The idea that writing is a basic skill—that it’s reading, writing, and arithmetic—is really inadequate, and in some ways even contributes to making people bad writers. In high school they’re just pretending to do things with their writing. It’s as though somebody trained for 20 years in a sport without ever competing in the sport, and then they were suddenly called on to do the sport really well. I don’t think it would surprise anybody that they would have trouble.
You were there for the lectures that inspired Little Red Schoolhouse. What were they like?

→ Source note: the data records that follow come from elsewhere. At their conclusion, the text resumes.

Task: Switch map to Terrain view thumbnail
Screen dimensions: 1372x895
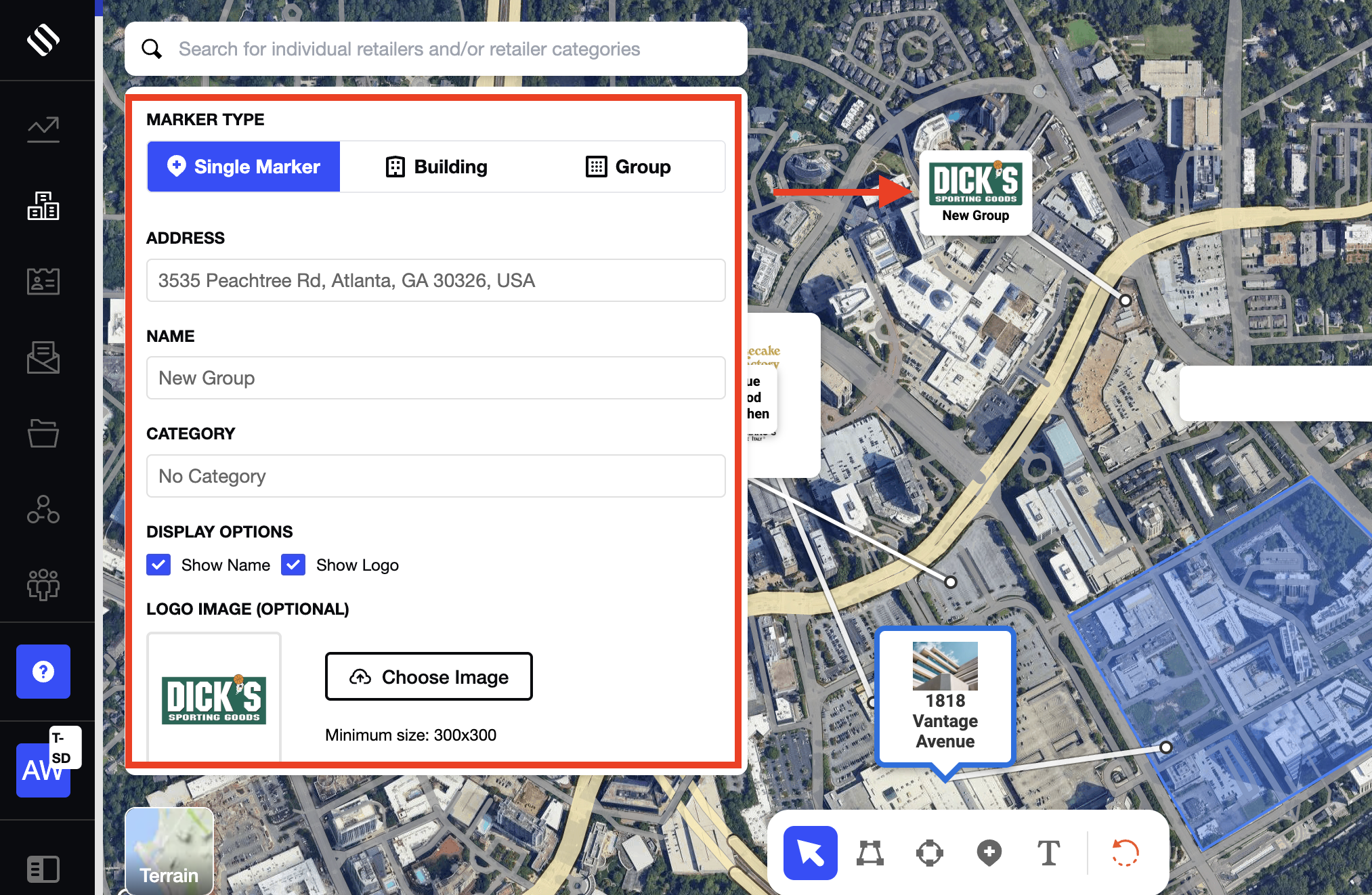Action: [x=169, y=850]
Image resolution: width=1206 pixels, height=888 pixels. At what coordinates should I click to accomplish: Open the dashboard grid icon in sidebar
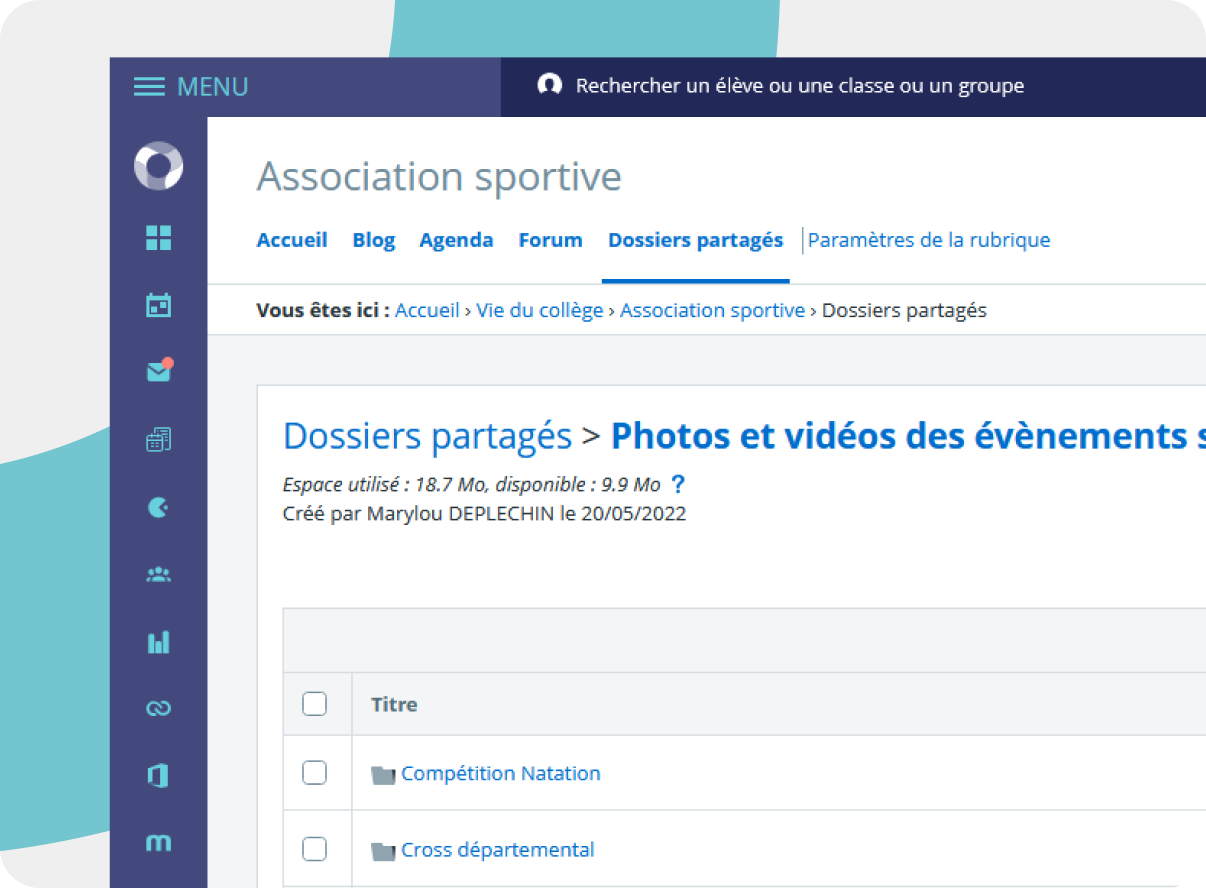158,237
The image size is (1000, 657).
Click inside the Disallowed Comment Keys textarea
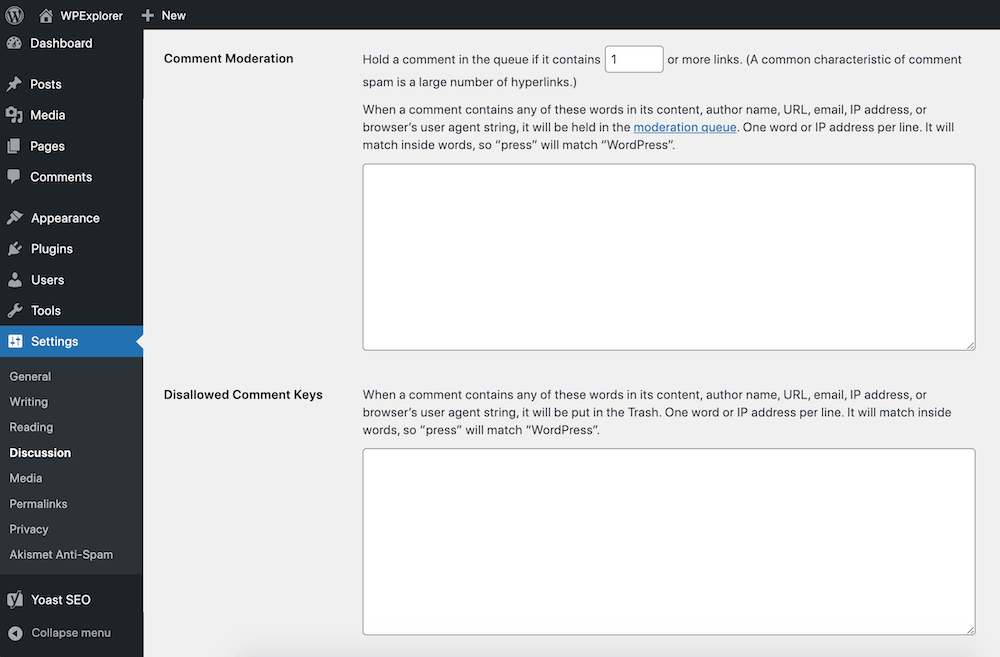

Joe used to say they got $25 from the dean [Professor Jonathan Z. Smith] to put up stickers around the campus that said “Lecture on Writing” and a time and a place. And then 200 people showed up. So they decided to have a class on it. And the story to me is still absolutely astonishing. They committed to teach the class in the winter quarter [of 1980] before they had a curriculum set.
So how did they prepare?
They hired 12 graduate students to teach writing workshops, and in the fall of ’79 did a training program. It was perfectly clear from the first night they were making this stuff up as they went. Joe was drawing things on the board in front, and Greg would be in back of the room saying, “That’s crazy, that’s not the way it works!” They would go at it, and the 12 of us graduate students, and Frank Kinahan, would look at each other thinking, “We’re going to have to teach this?” It was fascinating, and it was intellectually invigorating. And it worked.
What were your first writing classes like?
The first lectures I gave were part of the College sequence, and I was awful. Just awful. Joe in fact had on his wall the course evaluation that said “Give Larry uppers.”
How is teaching in the humanities core different?
The Schoolhouse is ruthlessly pragmatic and is a specific solution to a specific problem. In the HUM core, there are so many other things on the table. When we’re reading Nietzsche or Thucydides or Shakespeare or Tolstoy … there is so much more to talk about and the issues are so much deeper. We can get at philosophy of language, we can get at a lot of ethical issues, we can get at what counts as understanding.
Do you really speak about the Gettysburg Address during every family weekend?
Yes. I’ve got a bust of Lincoln on my shelf at home because the Gettysburg Address and the Second Inaugural are the two texts that I’ve analyzed the most closely.
What is your favorite writing rule to trash during your lectures?
Undoubtedly the whole passive verb rule. A lot of bad stuff comes out of that rule.
Is there a danger that people will take the Schoolhouse ides and make them into rules?
Does that worry you?
We spend a lot of time in the Schoolhouse telling people that we’re not giving them an alternative set of rules, we’re giving them tools for predicting where their readers are going to struggle.
Besides teaching and serving as resident master, how do you stay busy?
Being a grandfather.
You taught a course about Reagan's and Obama's speeches last spring. Why?
I started thinking about it in 2008 during the campaign, when I was listening to Obama’s speeches and thinking, “These are amazing and I don’t know what’s going on, but I feel like something is going on here.” Obama led me to Heidegger in one direction and to Reagan in another, and then Reagan led me to Locke.
That must have been quite a course.
I say this to people and they think it’s just boosterism, but I can’t imagine other schools where you offer a course—and it wasn’t advertised, it was just word of mouth—that demands people on the one hand write speeches once a week, and on the other hand read Locke’s Second Treatise and Heidegger’s Being and Time. And you have people pounding down the door to do this.